Fonte:        24Ore Business                                   

Regioni in ordine sparso nell'applicazione dei Lea

Non è una "digestione" facile per le Regioni quella dei Lea: a quasi due mesi dalla scadenza prevista per dettare le condizioni secondo le quali erogare le prestazioni parzialmente escluse dai livelli essenziali di assistenza, la fotografia scattata dal tavolo di monitoraggio mette a fuoco un panorama fatto di mezze decisioni, rinvii, nuovi termini se non, in alcuni casi, ancora nessuna scelta.

La relazione su questo punto è chiara: «La manovra applicativa risulta impostata ma non completata tranne che per alcune Regioni». E ancora: «Le deliberazioni regionali sembrano orientate a fare la completa ricognizione dei servizi aggiuntivi rispetto ai Lea eventualmente erogati e a confermare la validità di alcune scelte, mentre in altri casi si rimanda a impegni successivi». Ma vediamo nel dettaglio le decisioni regionali.

Sull'allegato 2A: per quanto riguarda chirurgia estetica, circoncisione rituale, medicine non convenzionali e vaccinazioni per l'estero tutte le Regioni recepiscono le indicazioni di esclusione, con alcune eccezioni. I certificati medici per lo sport, soprattutto per i minori, sono state inclusi tra i Lea da molte Regioni che hanno deciso, anche, di continuare a garantire le prestazioni di medicina fisica riabilitativa ambulatoriale già prenotate o con il ciclo terapeutico già iniziato, ponendo comunque un termine temporale.

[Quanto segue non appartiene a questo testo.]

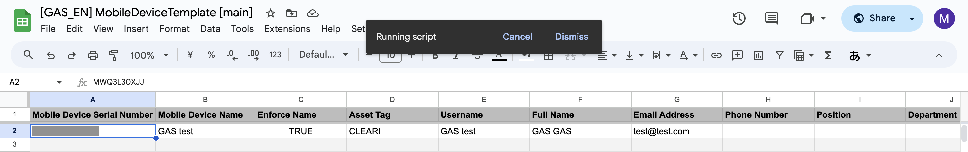This screenshot has width=968, height=152.
Task: Click the print icon
Action: pyautogui.click(x=92, y=56)
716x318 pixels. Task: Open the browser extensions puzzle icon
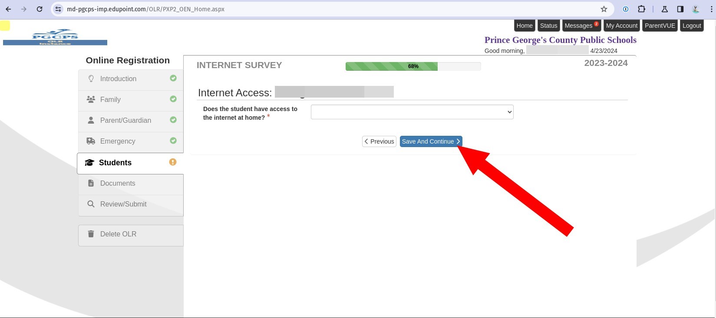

Quasi tutte le Regioni hanno deciso, poi, di "recuperare" le quattro prestazioni riabilitative (laserterapia ed elettroterapia antalgica, ultrasuonoterapia e mesoterapia) precedentemente escluse, indicando comunque la necessità di disciplinarne l'accesso. Gli adempimenti relativi all'«allegato C» (prestazioni sulle quali individuare modalità più appropriate di erogazione) sono stati affrontati esplicitamente (con quote di prestazioni da spostare a livello di day hospital) solo da due Regioni. Le altre hanno regolato solo alcuni aspetti particolari.

I tecnici hanno convenuto sulla necessità di realizzare «ulteriori approfondimenti» sui certificati medici (per sport, affidamento e adozione e servizio civile). Mentre sulle prestazioni riabilitative ambulatoriali è stato chiarito che l'esclusione dai Lea riguarda «esclusivamente» la specialistica ambulatoriale, quella svolta, cioè, dai «presidi ambulatoriali di recupero e rieducazione funzionale».

I tecnici hanno voluto anche fare più luce sull'area dell'integrazione socio-sanitaria: in particolare, tra gli altri chiarimenti, si è deciso che le prestazioni diagnostiche, riabilitative e di consulenza specialistica sono a carico del Ssn mentre nella fase di lungoassistenza la retta della residenza è a carico del Ssn per il 70%, il resto spetta al paziente o al Comune.

Rinviati i chiarimenti, invece, per visite fiscali, compiti degli ufficiali di polizia giudiziaria, finanziamento delle agenzie per l'Ambiente per le funzioni sanitarie e l'assistenza sanitaria agli stranieri non regolari. Sarà fatta più luce, infine, anche su mobilità sanitaria e integrazione socio-sanitaria.